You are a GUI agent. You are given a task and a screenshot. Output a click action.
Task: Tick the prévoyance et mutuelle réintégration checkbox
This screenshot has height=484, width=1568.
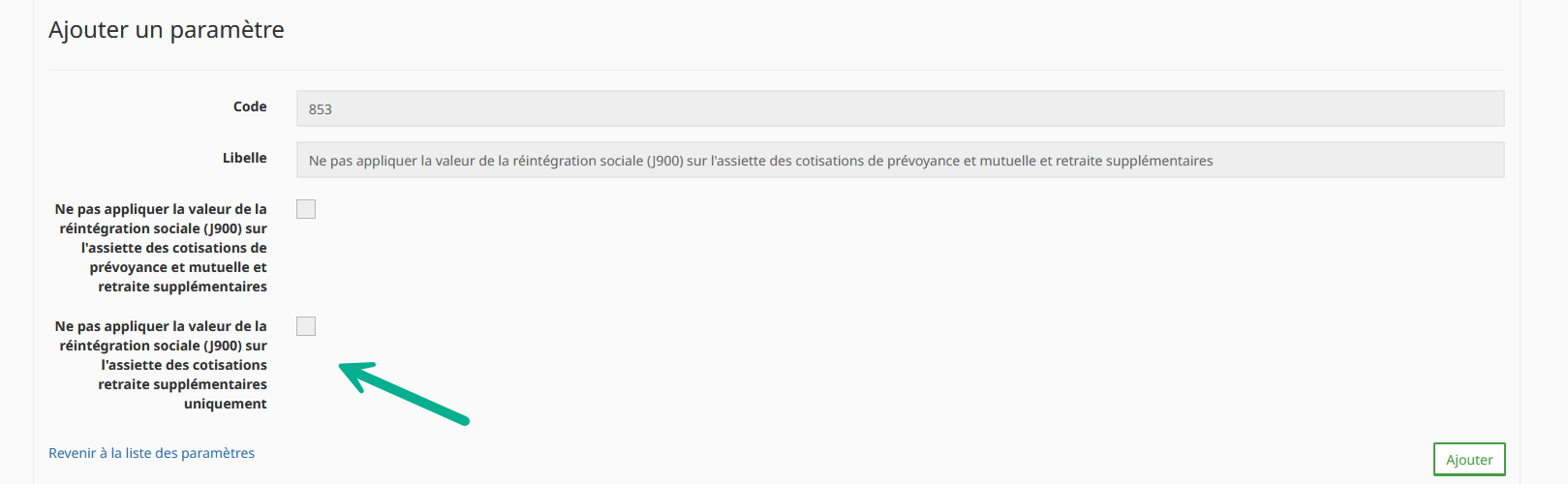306,209
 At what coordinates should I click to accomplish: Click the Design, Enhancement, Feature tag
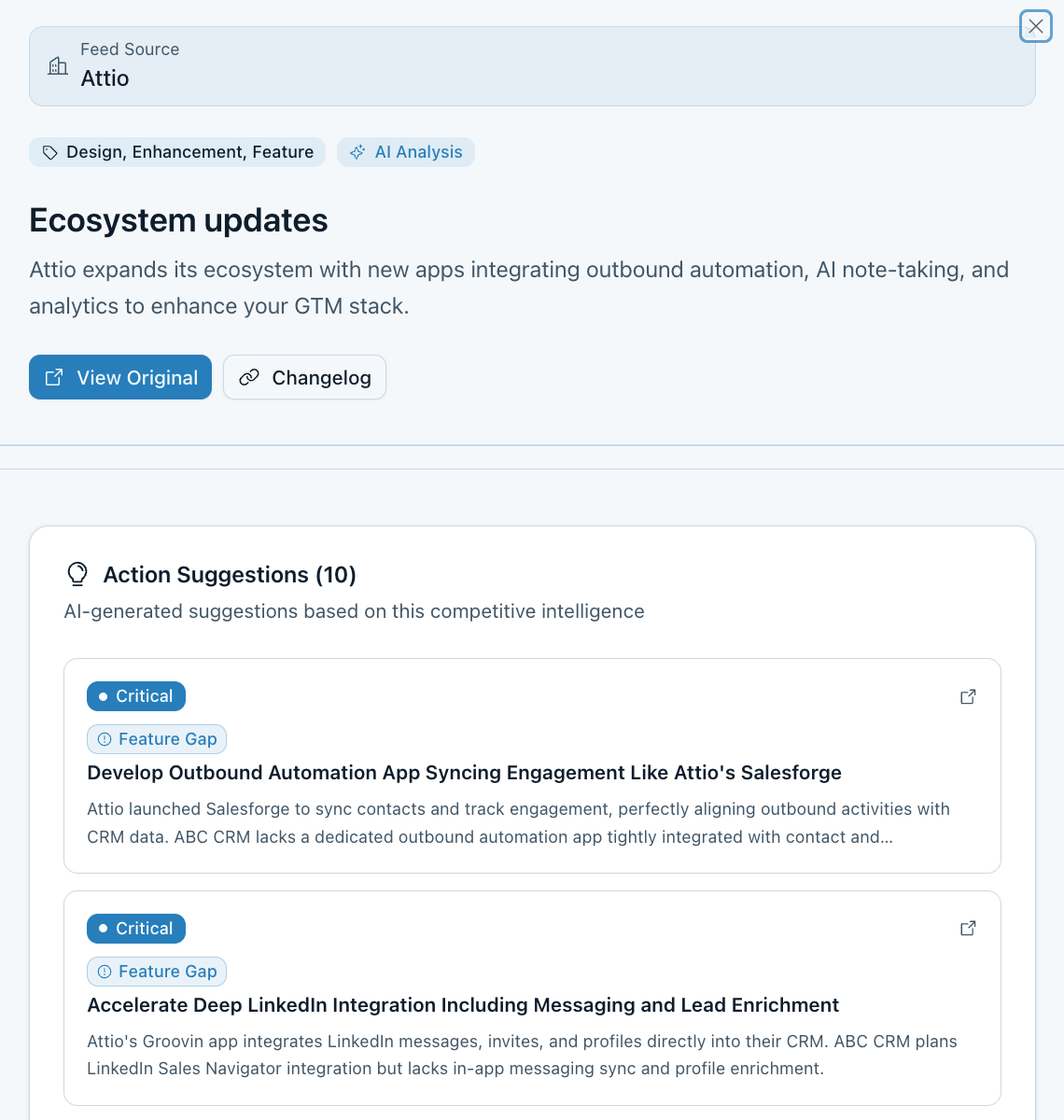click(177, 152)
= = =
» **Directions**
An exact repetition of all the records above is required, excluding the pictures.

» **Solved problem**
You are a GUI agent. You are given a task and a screenshot. Output a click action.
Task: Tick the prévoyance et mutuelle réintégration checkbox
This screenshot has height=484, width=1568.
306,209
 At what coordinates should I click to accomplish: Click the Design, Enhancement, Feature tag
click(177, 152)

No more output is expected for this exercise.